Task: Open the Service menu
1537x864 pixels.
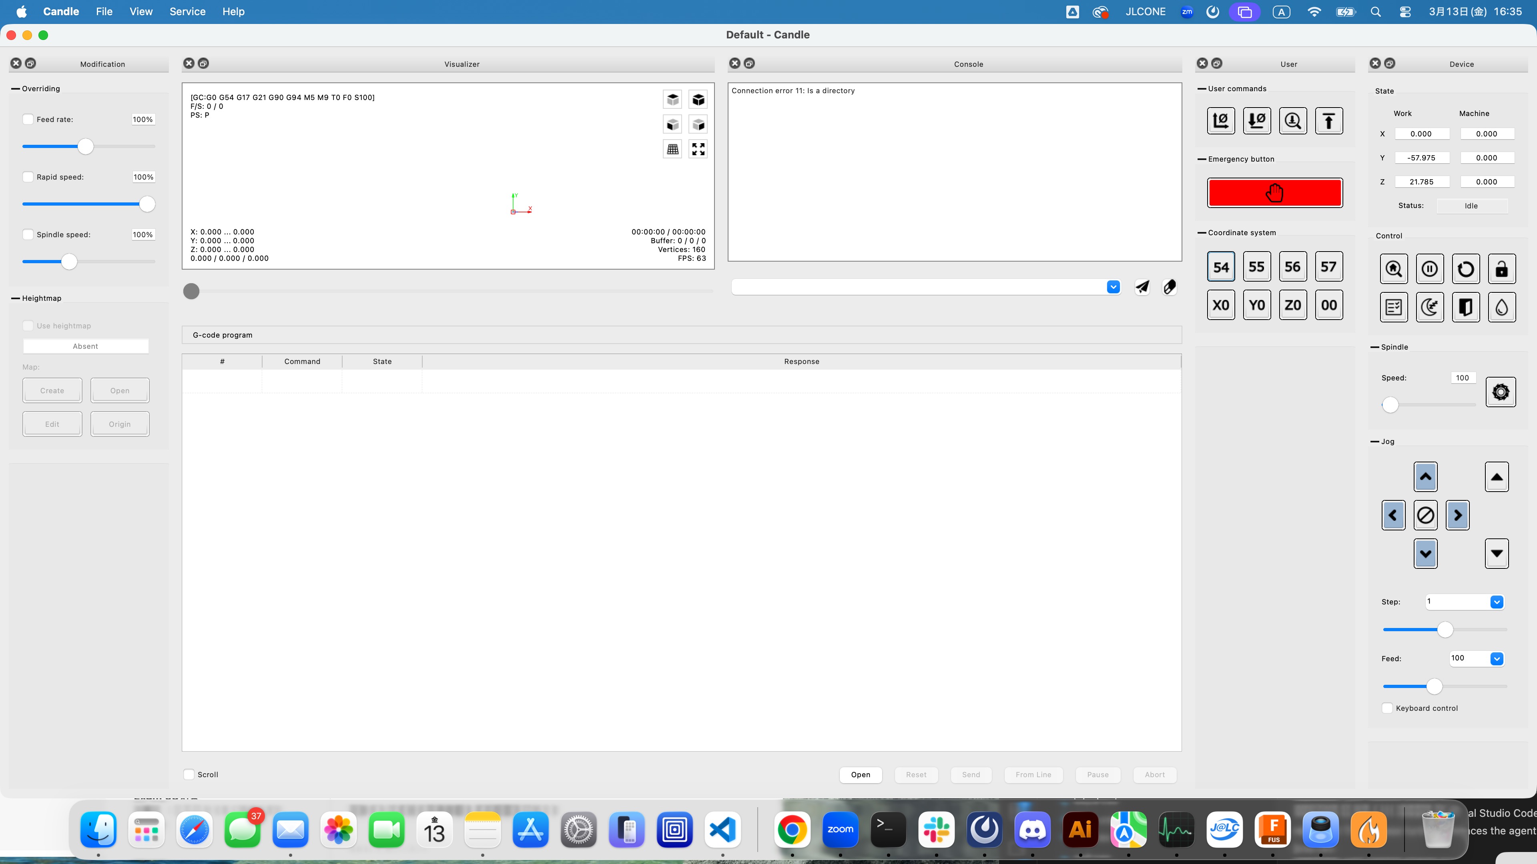Action: point(187,11)
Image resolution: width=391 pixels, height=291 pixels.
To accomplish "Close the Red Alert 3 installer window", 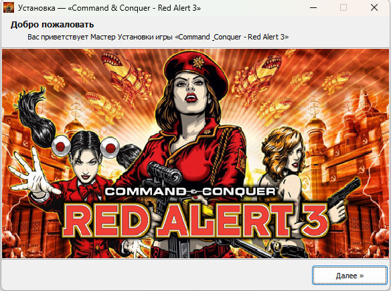I will pyautogui.click(x=374, y=8).
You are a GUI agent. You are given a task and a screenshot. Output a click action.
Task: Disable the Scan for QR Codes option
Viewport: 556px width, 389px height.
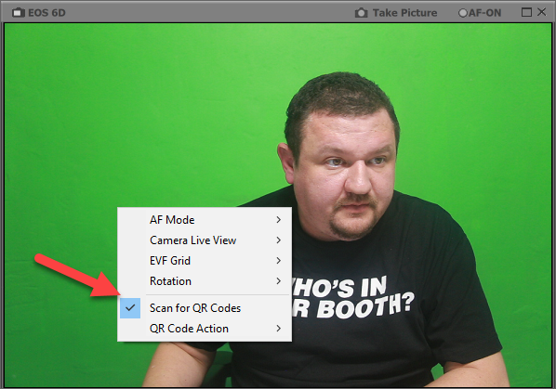tap(205, 308)
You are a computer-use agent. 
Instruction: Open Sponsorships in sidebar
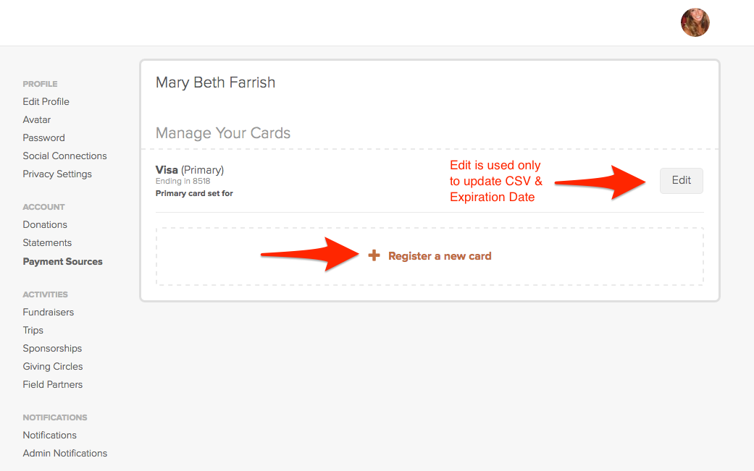(52, 349)
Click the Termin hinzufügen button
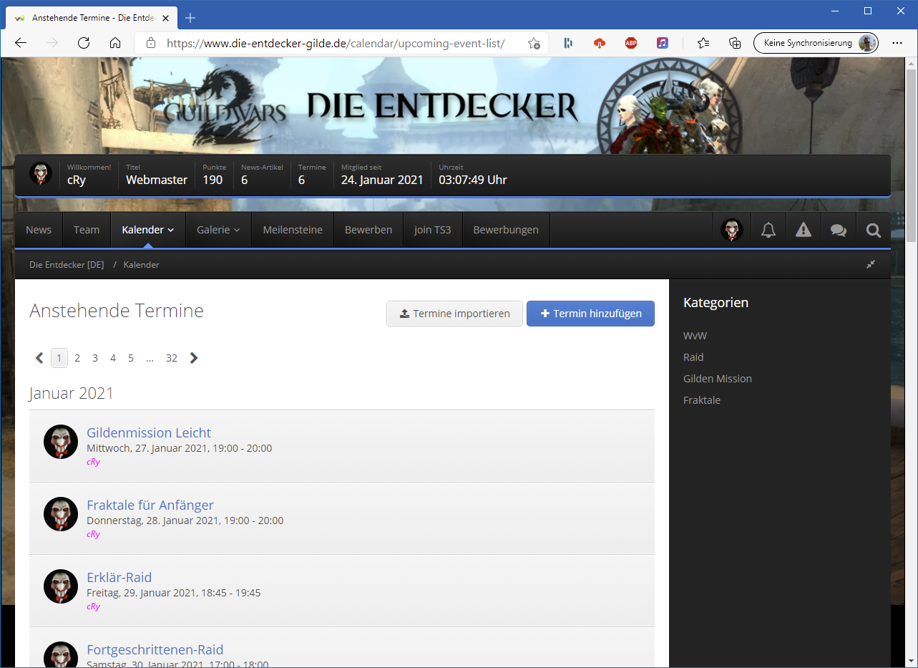Screen dimensions: 918x668 coord(590,314)
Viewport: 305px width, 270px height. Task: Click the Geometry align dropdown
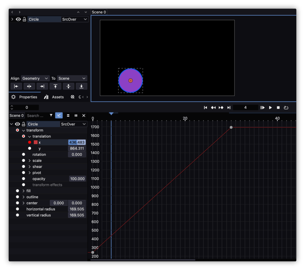tap(35, 78)
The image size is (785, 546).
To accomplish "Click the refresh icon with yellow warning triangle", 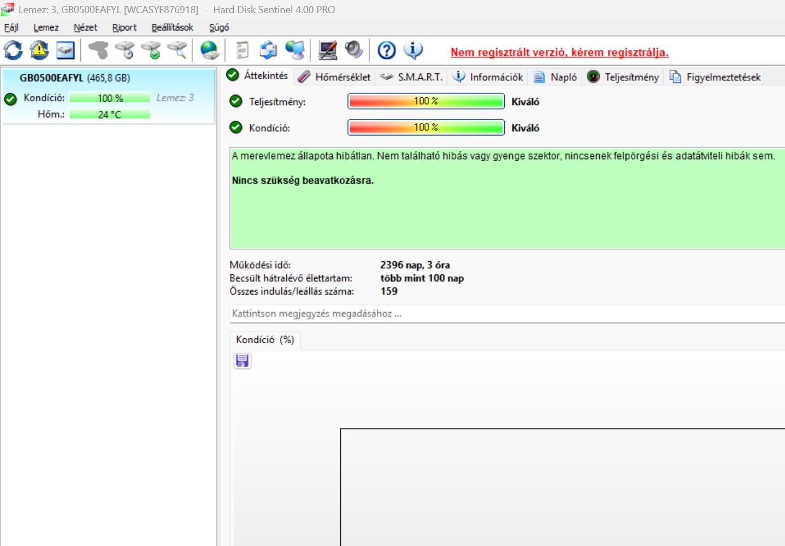I will point(39,50).
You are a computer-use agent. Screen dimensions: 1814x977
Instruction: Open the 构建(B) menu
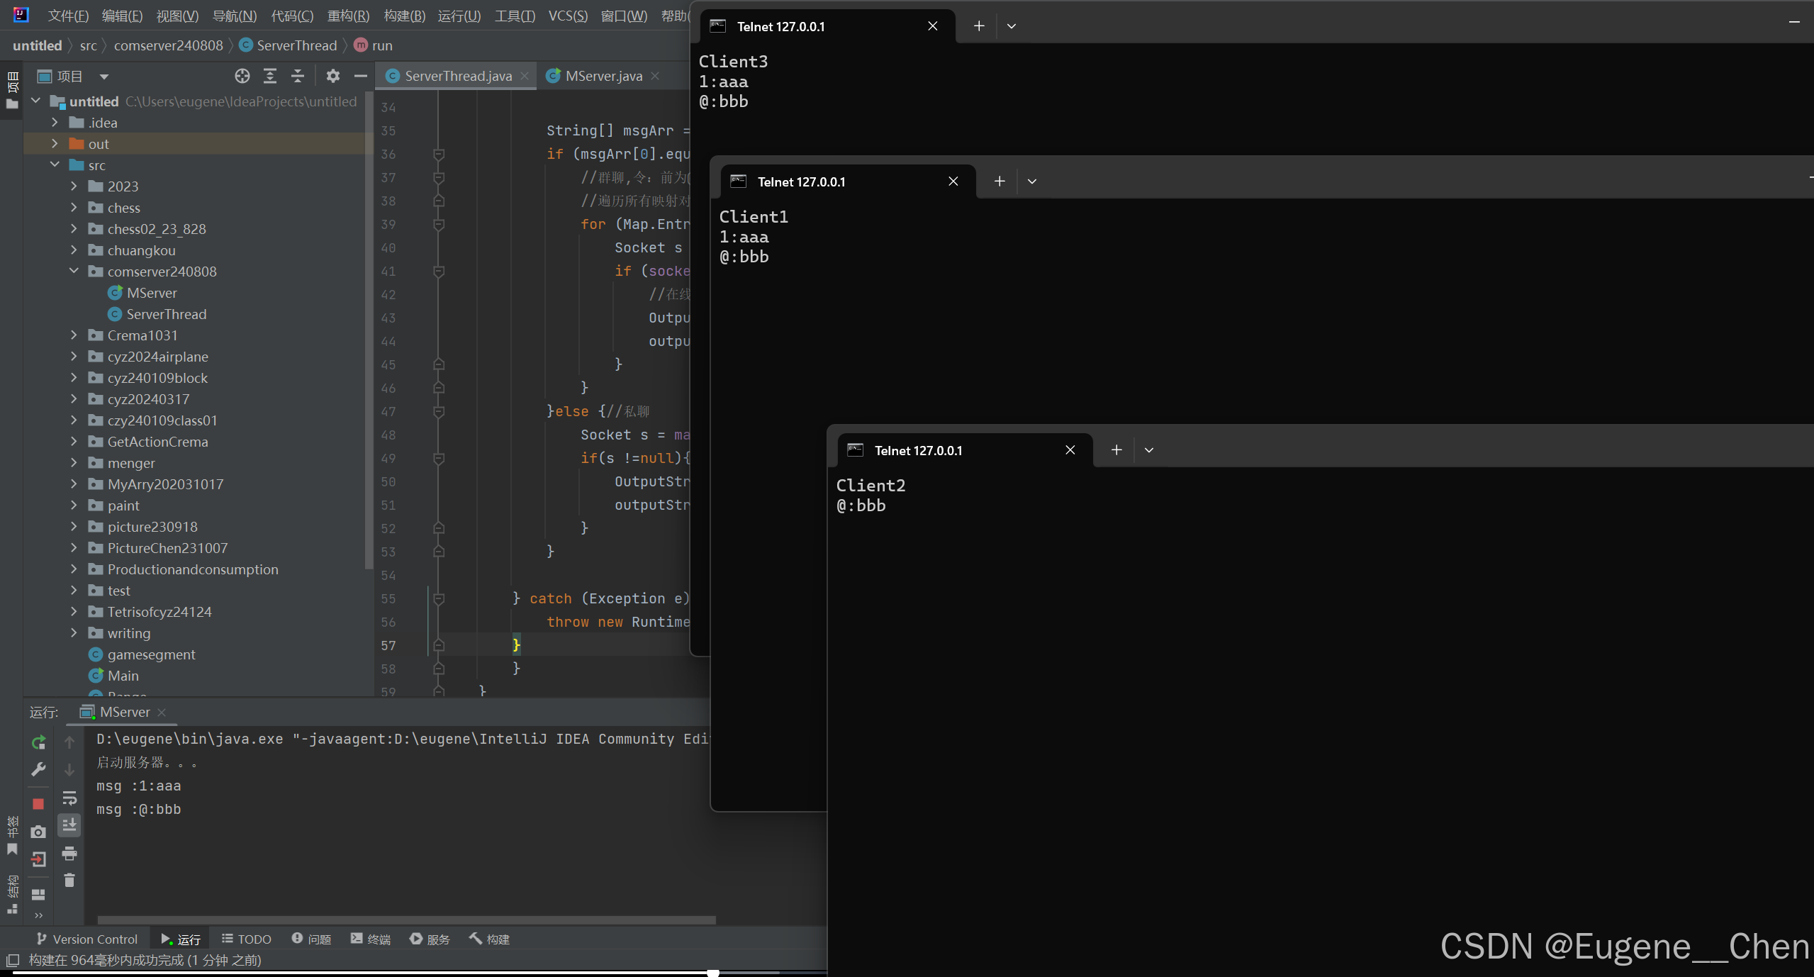point(404,16)
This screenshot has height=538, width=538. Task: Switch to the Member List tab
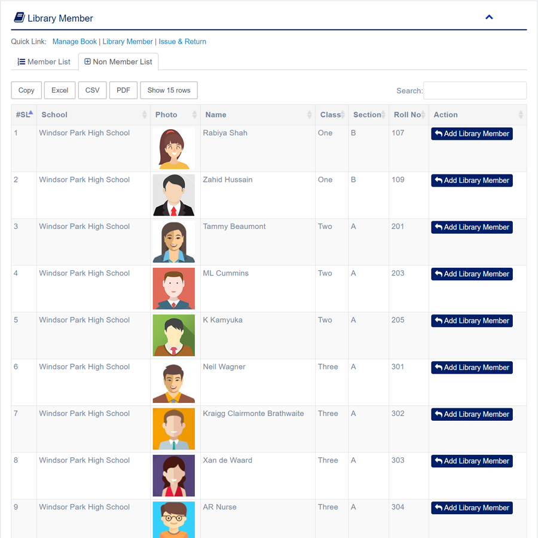coord(44,62)
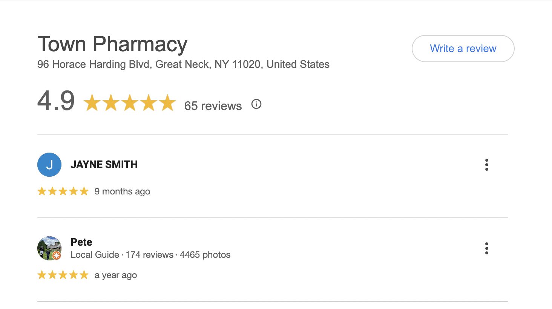Click the a year ago timestamp
Image resolution: width=552 pixels, height=309 pixels.
tap(116, 275)
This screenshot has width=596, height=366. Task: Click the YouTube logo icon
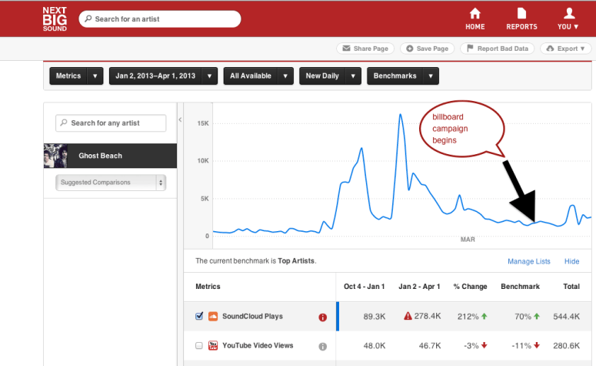[x=213, y=346]
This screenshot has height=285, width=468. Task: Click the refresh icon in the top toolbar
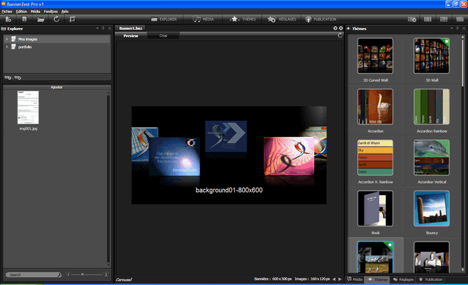coord(57,19)
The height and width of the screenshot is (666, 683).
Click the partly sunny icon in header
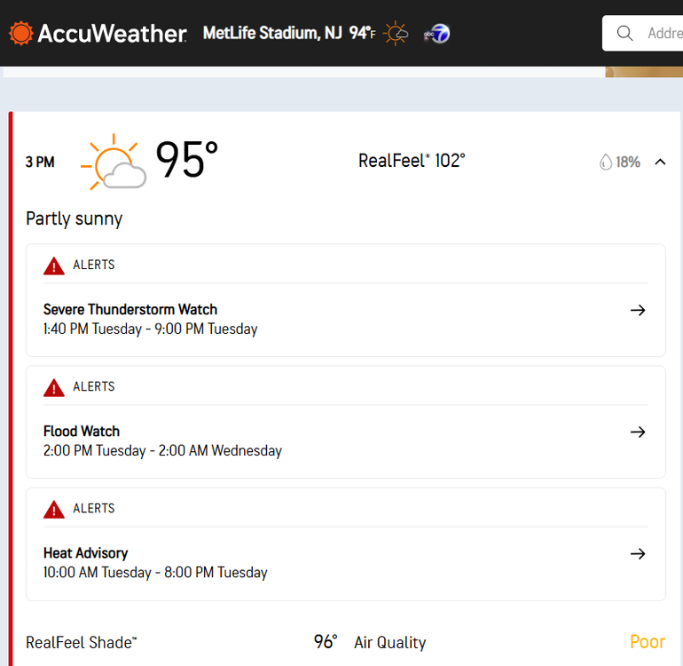tap(396, 33)
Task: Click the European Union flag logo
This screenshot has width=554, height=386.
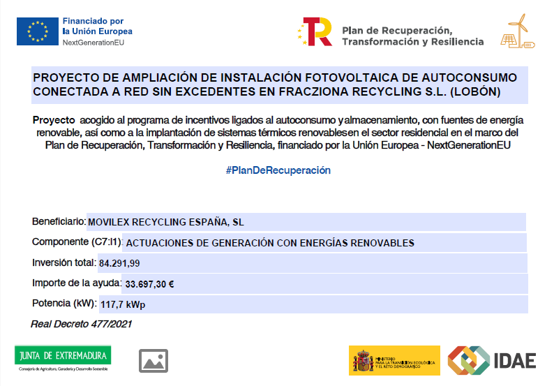Action: click(38, 32)
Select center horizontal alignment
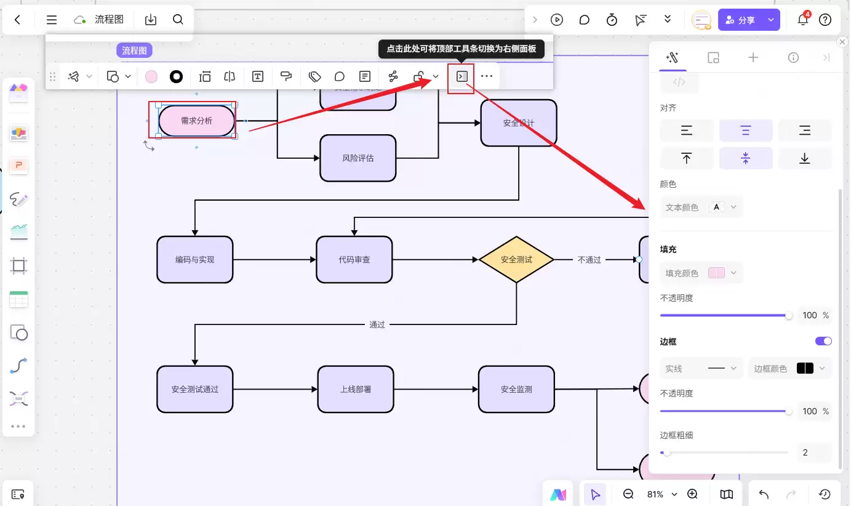Image resolution: width=851 pixels, height=506 pixels. click(746, 131)
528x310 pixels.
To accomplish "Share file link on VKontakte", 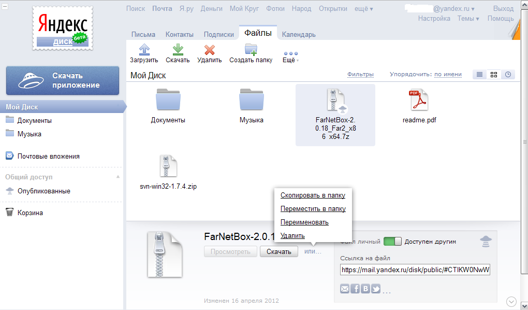I will (x=365, y=289).
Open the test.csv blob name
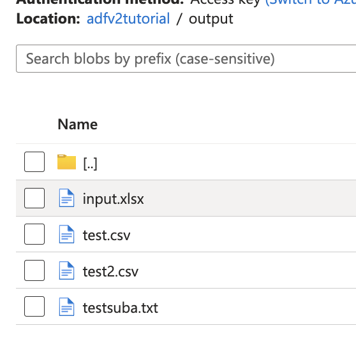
○ ○ ○ ○ ○ ○ ○
→ **TASK GOAL**:
Tally the lines in the entries above that contain the string "computer", treating uppercase and lowercase as different. Give only the number.

→ **EXERCISE ANSWER**:
2